Esta estrategia de confrontación, trufada de provocaciones a Alemania a costa de su pasado nazi, devaneos geopolíticos con la Rusia de Putin y unas tácticas negociadoras que han reventado la confianza entre las partes, han conducido al suicidio político de Tsipras y a un empeoramiento todavía más agudo de la economía griega. Con Tsipras obligado ahora a adoptar en una dosis aumentada todo aquello que desde el principio quiso superar, y la economía griega forzada ahora a soportar todavía otro ajuste económico, el resultado de estos seis meses de gobierno no puede ser más descorazonador.

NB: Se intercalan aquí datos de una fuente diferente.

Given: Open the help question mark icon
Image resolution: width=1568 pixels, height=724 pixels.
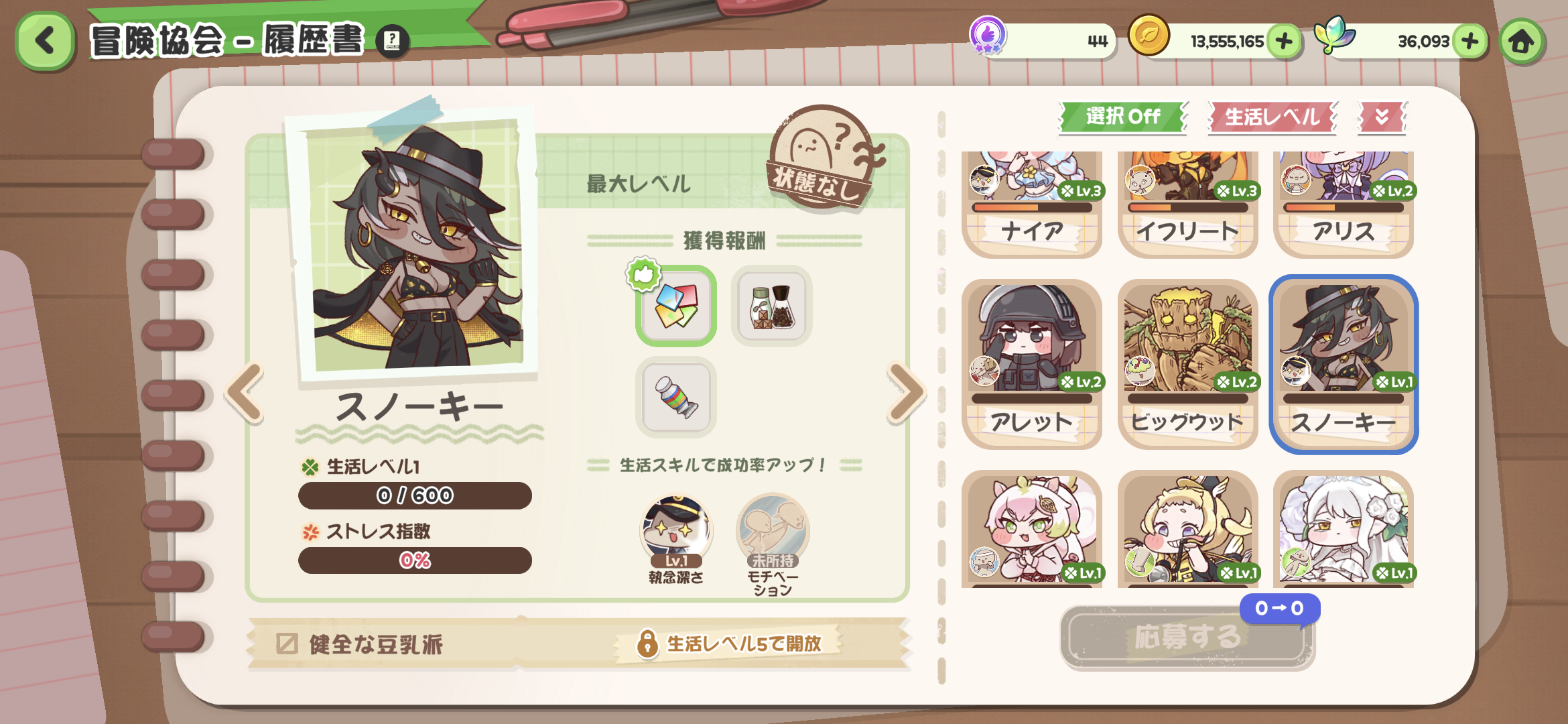Looking at the screenshot, I should point(393,42).
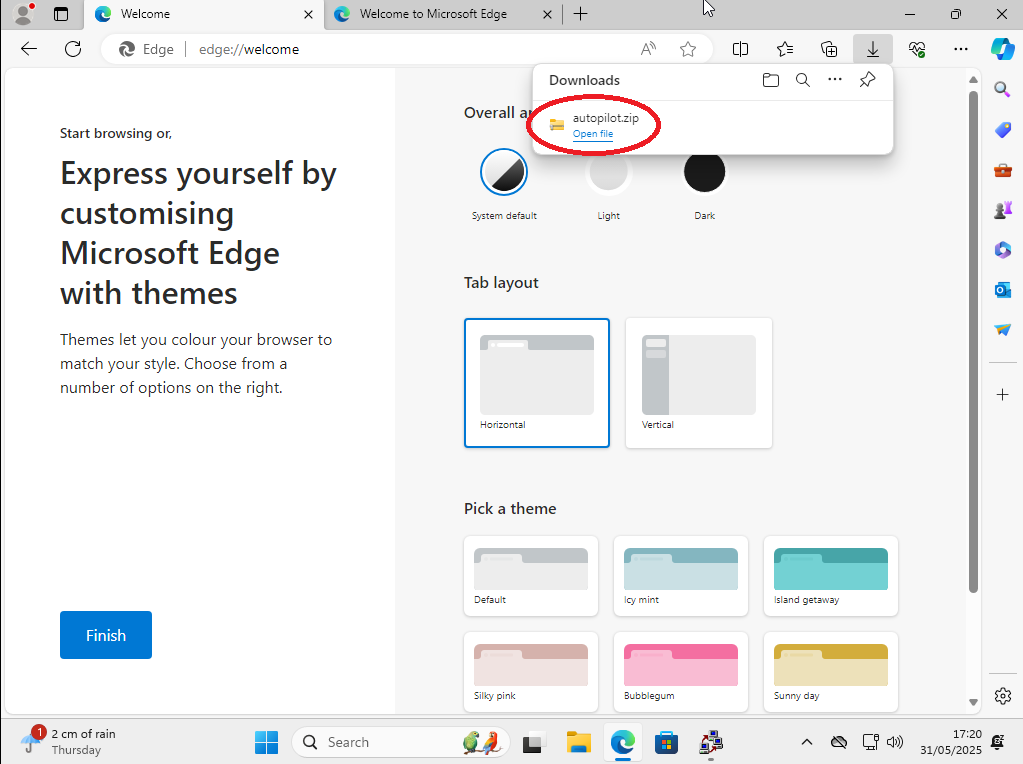Show hidden system tray icons

pos(807,742)
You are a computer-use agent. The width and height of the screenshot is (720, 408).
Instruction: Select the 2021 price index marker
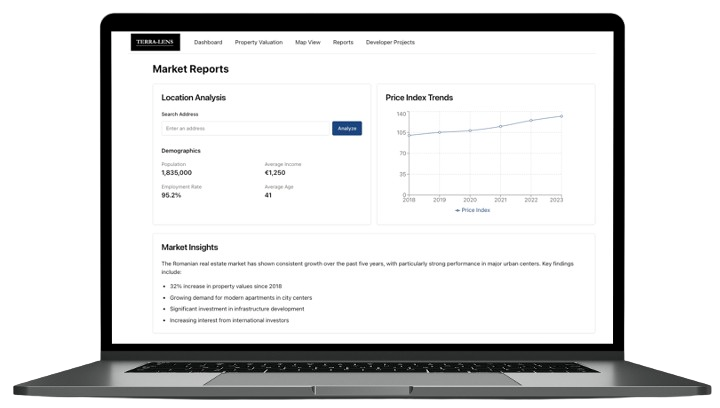point(500,126)
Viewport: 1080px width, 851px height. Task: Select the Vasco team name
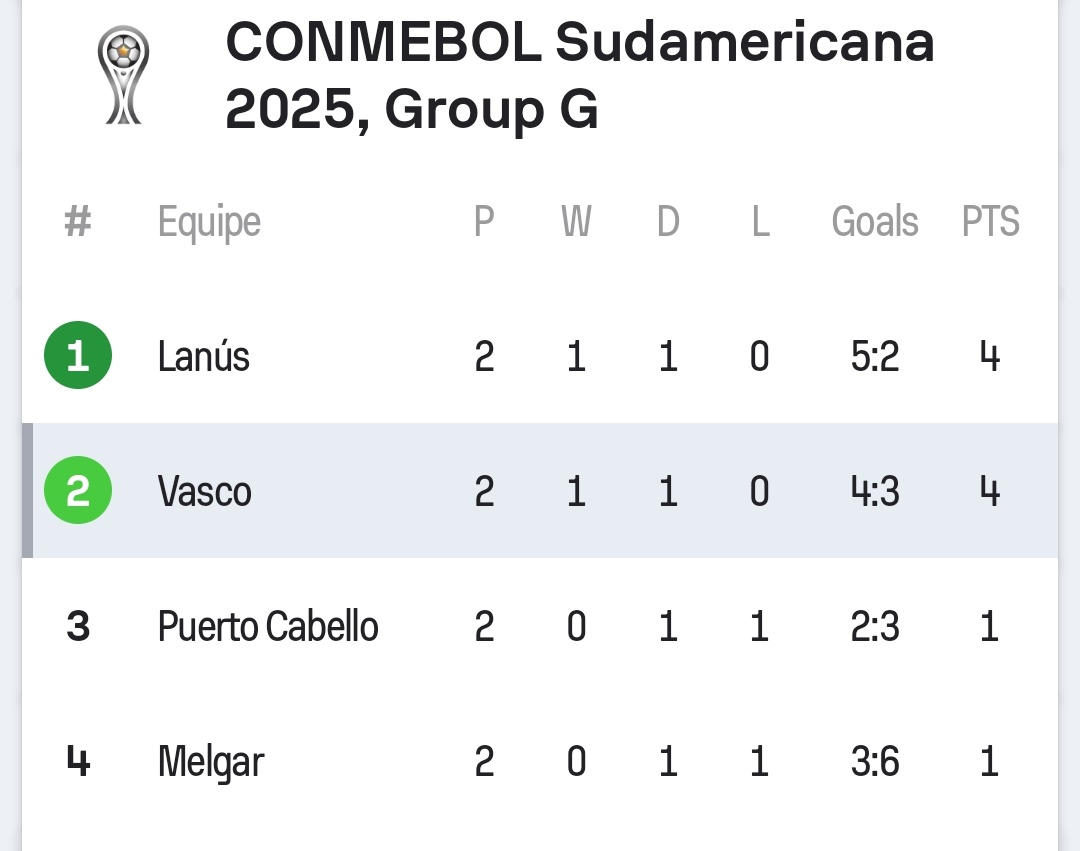[x=205, y=491]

A los historiadores les queda explicar cómo un hombre que llegó al poder armado de la enorme autoridad moral que le concedía el cúmulo de errores cometidos tanto por el Eurogrupo como por sus predecesores de izquierda y derecha pudo, en cada encrucijada que tuvo delante, tomar el camino equivocado. Como Lutero al fijar sus 95 tesis en la puerta de la iglesia del castillo de Wittenberg, dando inicio así a la Reforma Protestante, Tsipras y el defenestrado ministro de Finanzas Yanis Varoufakis parecen haber tenido como único objetivo demostrar una serie de tesis: que el euro está mal diseñado, que la austeridad no funciona, que la deuda es impagable y que la UE destruye la democracia y los derechos sociales. Tesis todas muy discutibles, en el mejor sentido del término, y que dividen profundamente a los europeos de todas las ideologías. Pero, como hemos visto estos meses, el debate ideológico y la acción de gobierno son cosas bien distintas.

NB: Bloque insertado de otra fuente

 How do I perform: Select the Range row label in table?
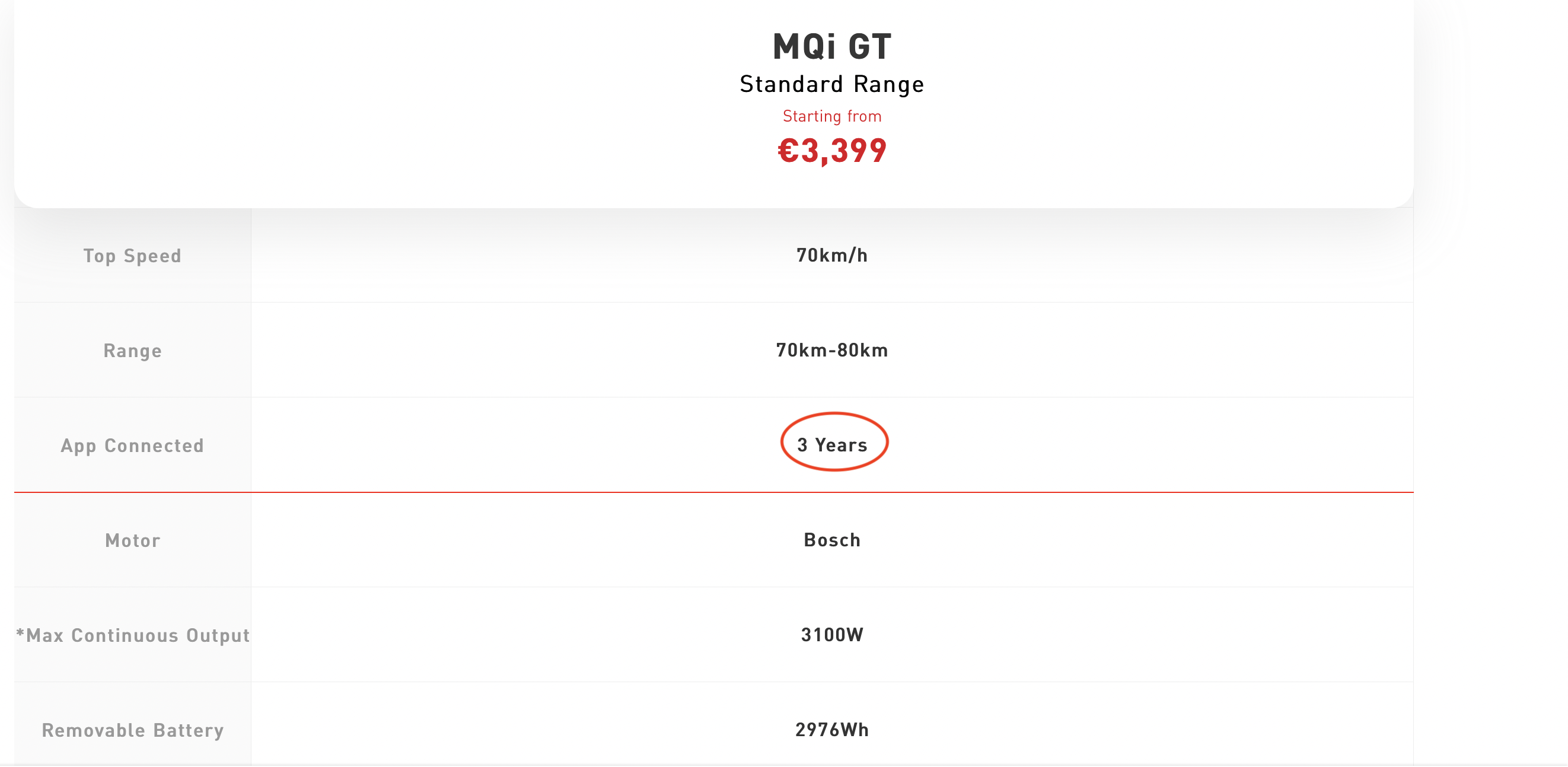[x=132, y=351]
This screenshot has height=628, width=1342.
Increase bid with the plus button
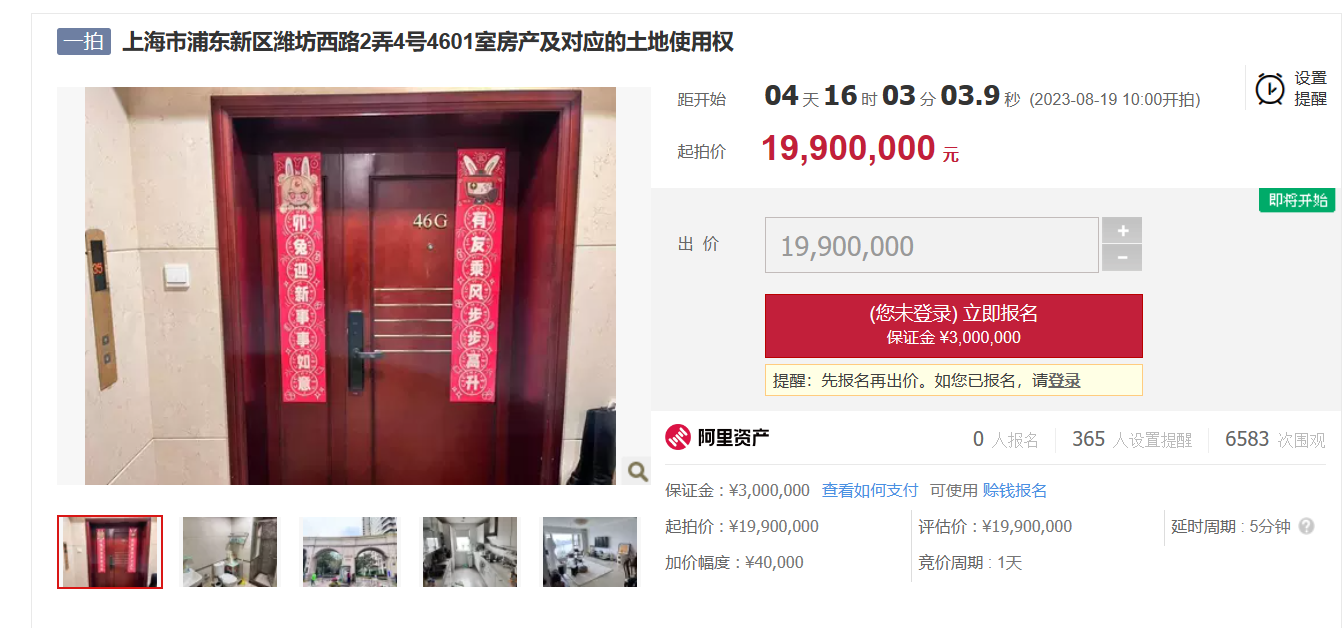[1122, 231]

Al final Tsipras se ha quedado solo, y con él, tristemente, Grecia y los griegos. Porque a pesar de los encomios desde el frente soberanista y la elevación de Tsipras a la categoría de héroe de la reforma protestante antieuropea, lo que Marine Le Pen en Francia, Putin en Rusia, Farage en Gran Bretaña o Victor Orban en Hungría necesitan es un mártir, no un éxito, y un pueblo humillado al que señalar con el dedo ante sus huestes. De ahí que no vayan a mover un dedo por los griegos. Lamentablemente, como muestran los niveles de desconfianza y dureza introducidos en el acuerdo alcanzado entre Grecia y sus socios, nunca vistos en la eurozona, algunos miembros de ese club parecen estar bien dispuestos a colaborar con ese empeño de dar armas a los populismos soberanistas de izquierda y de derecha.
El autor es director de la oficina en Madrid del Consejo Europeo de Relaciones Exteriores.